╭─ Material
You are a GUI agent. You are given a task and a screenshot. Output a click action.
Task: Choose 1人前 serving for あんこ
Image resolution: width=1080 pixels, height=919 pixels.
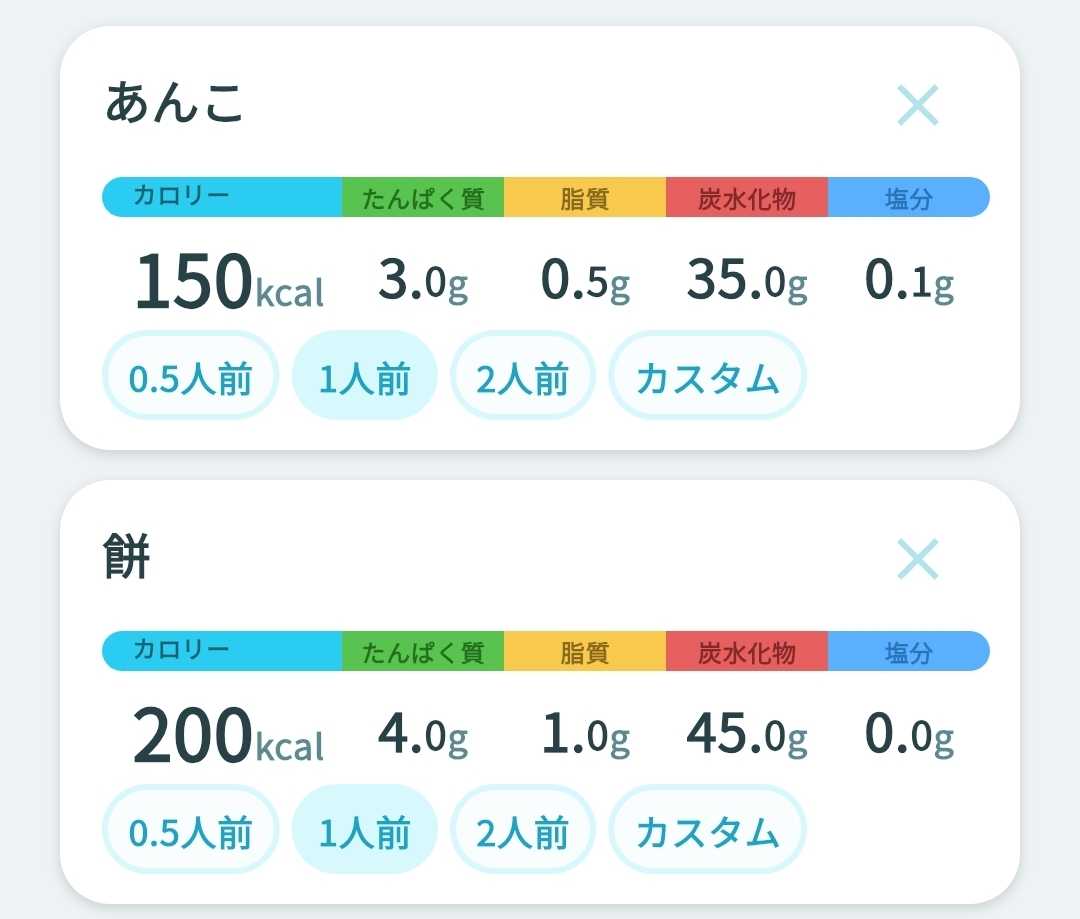click(364, 375)
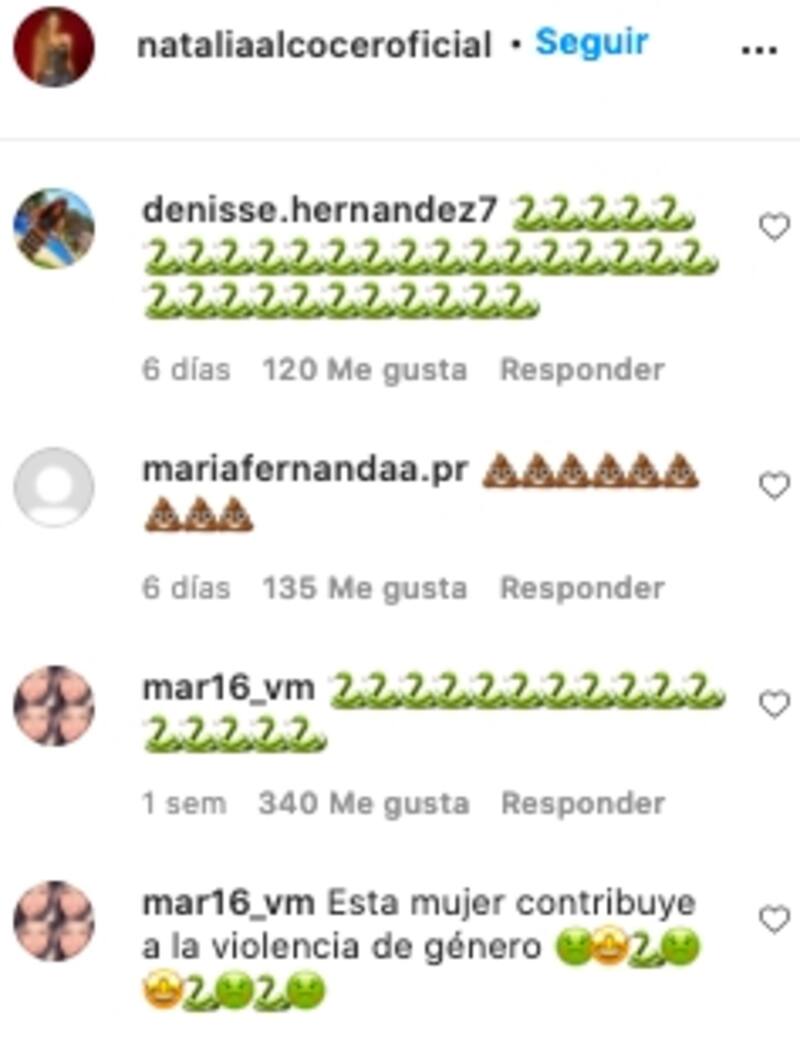
Task: Reply to mariafernandaa.pr's comment
Action: pyautogui.click(x=582, y=588)
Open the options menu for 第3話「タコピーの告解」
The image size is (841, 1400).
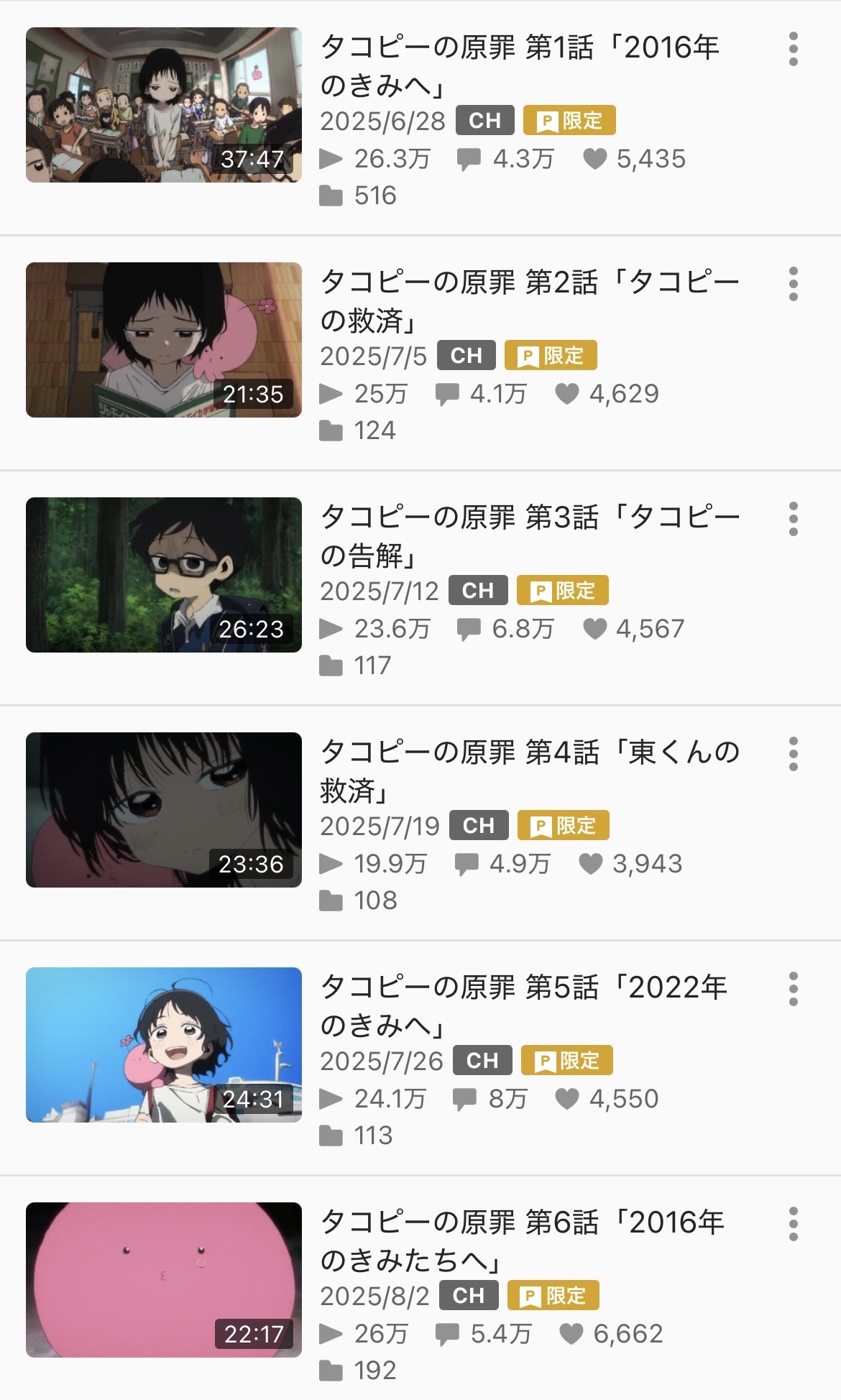793,519
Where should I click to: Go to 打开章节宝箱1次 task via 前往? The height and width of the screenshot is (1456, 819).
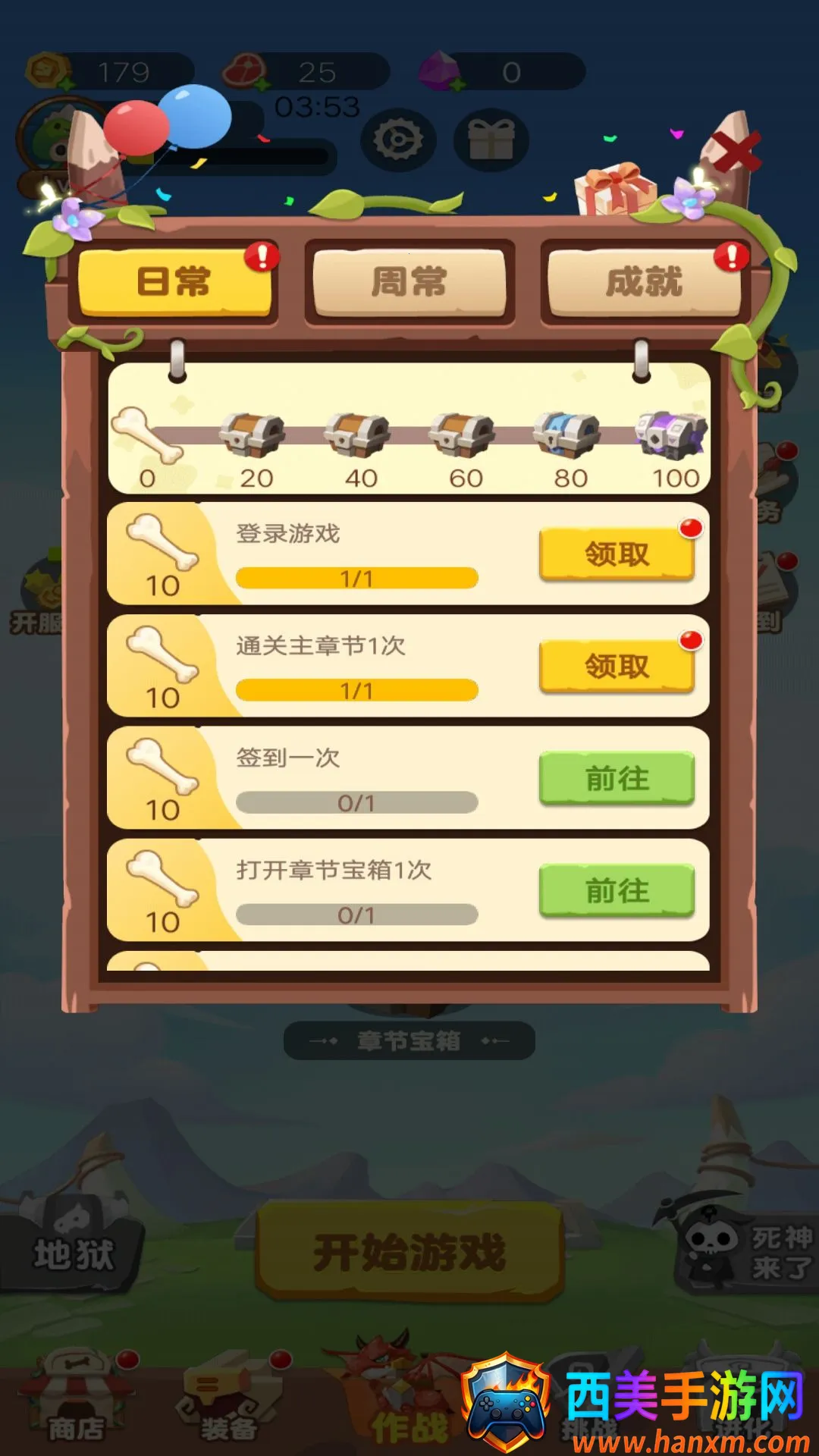[x=617, y=891]
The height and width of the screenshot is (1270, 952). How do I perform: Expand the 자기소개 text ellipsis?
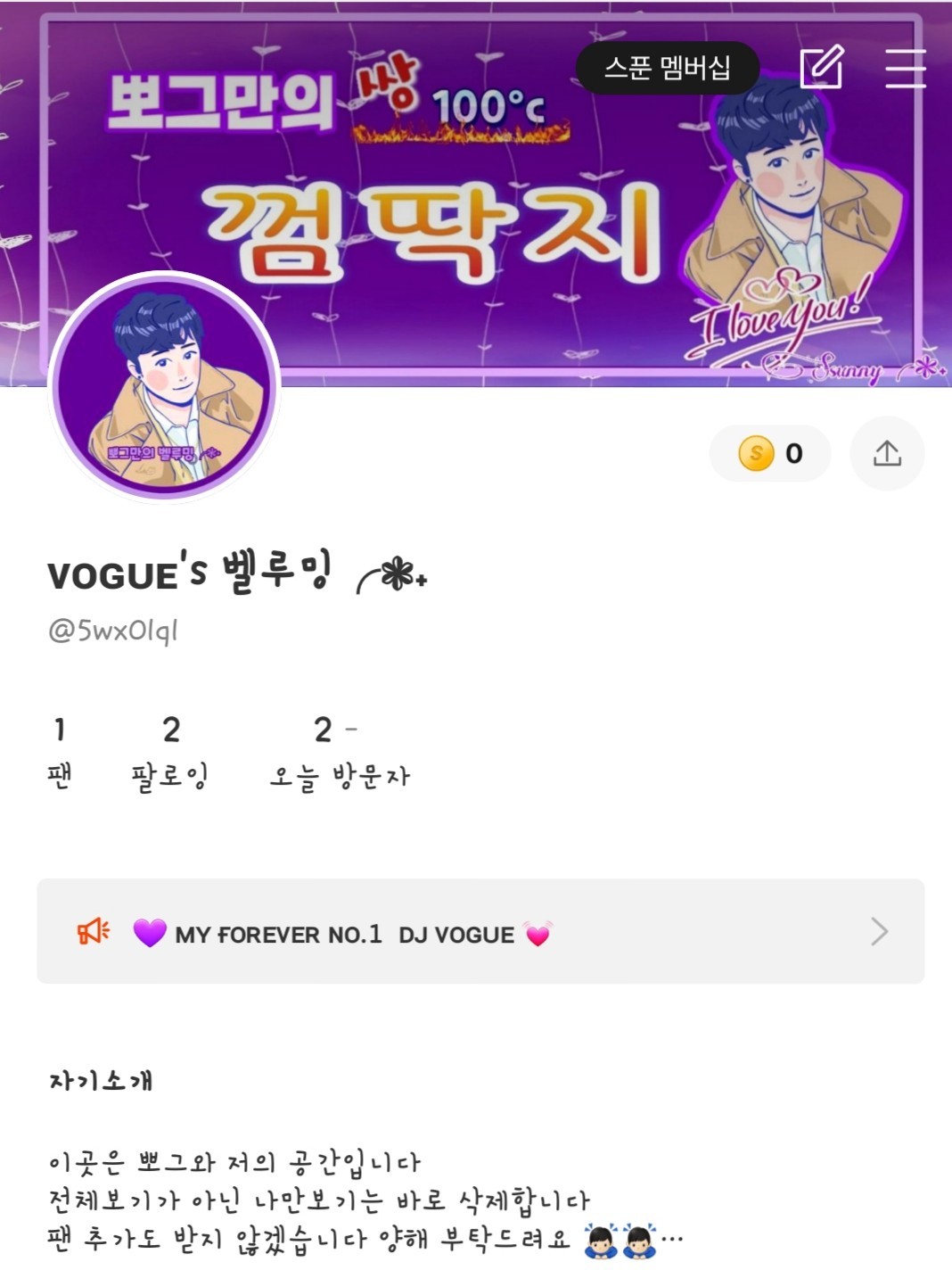coord(672,1240)
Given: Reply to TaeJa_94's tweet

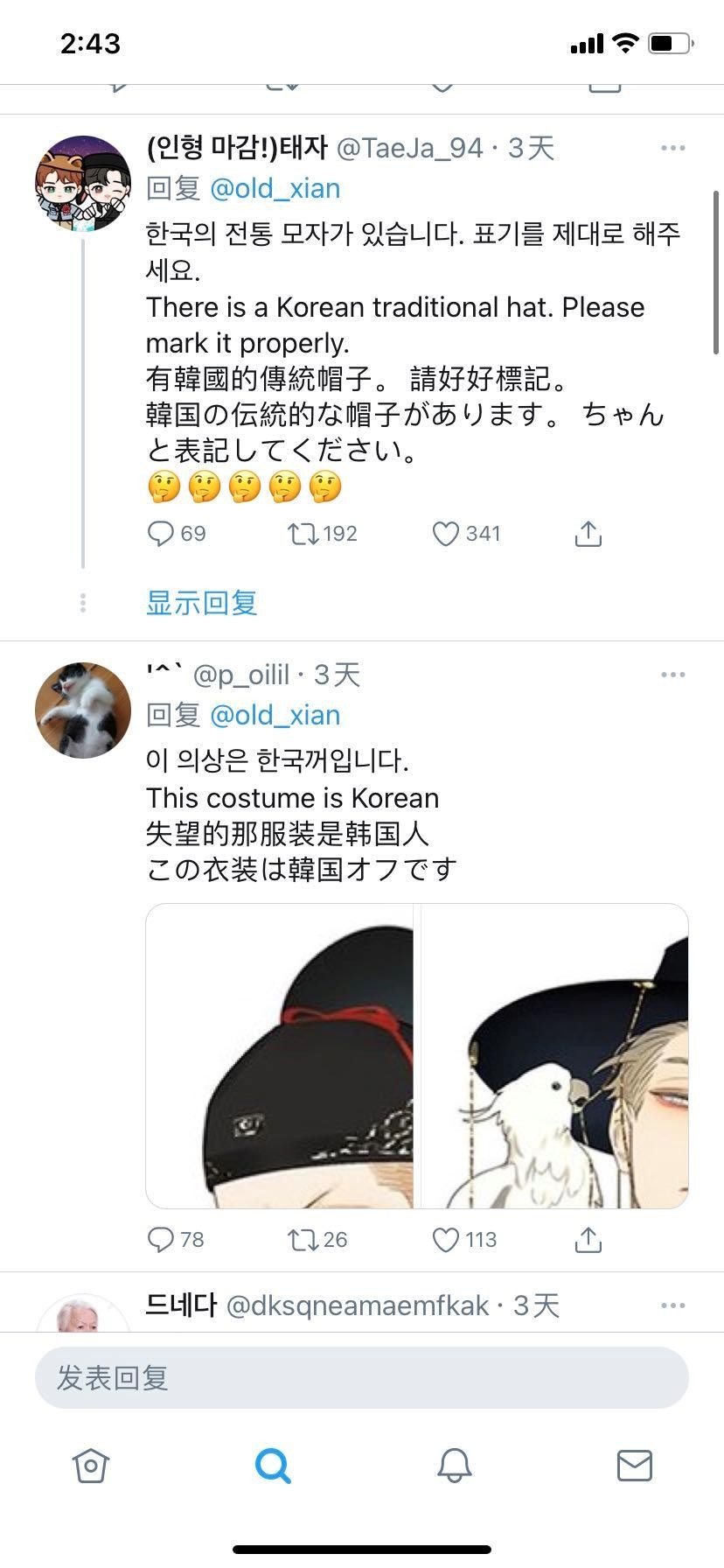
╰─
# Instruction
Find every line in the items above that contains the string "height" and copy each one out. Only count matches with the same uppercase and lowercase letters.

# Response to this task
Image resolution: width=1080 pixels, height=919 pixels.
Where should I click to: Go to 打开章节宝箱1次 task via 前往? The height and width of the screenshot is (1456, 819).
The height and width of the screenshot is (1270, 952). How do I perform: Expand the 자기소개 text ellipsis?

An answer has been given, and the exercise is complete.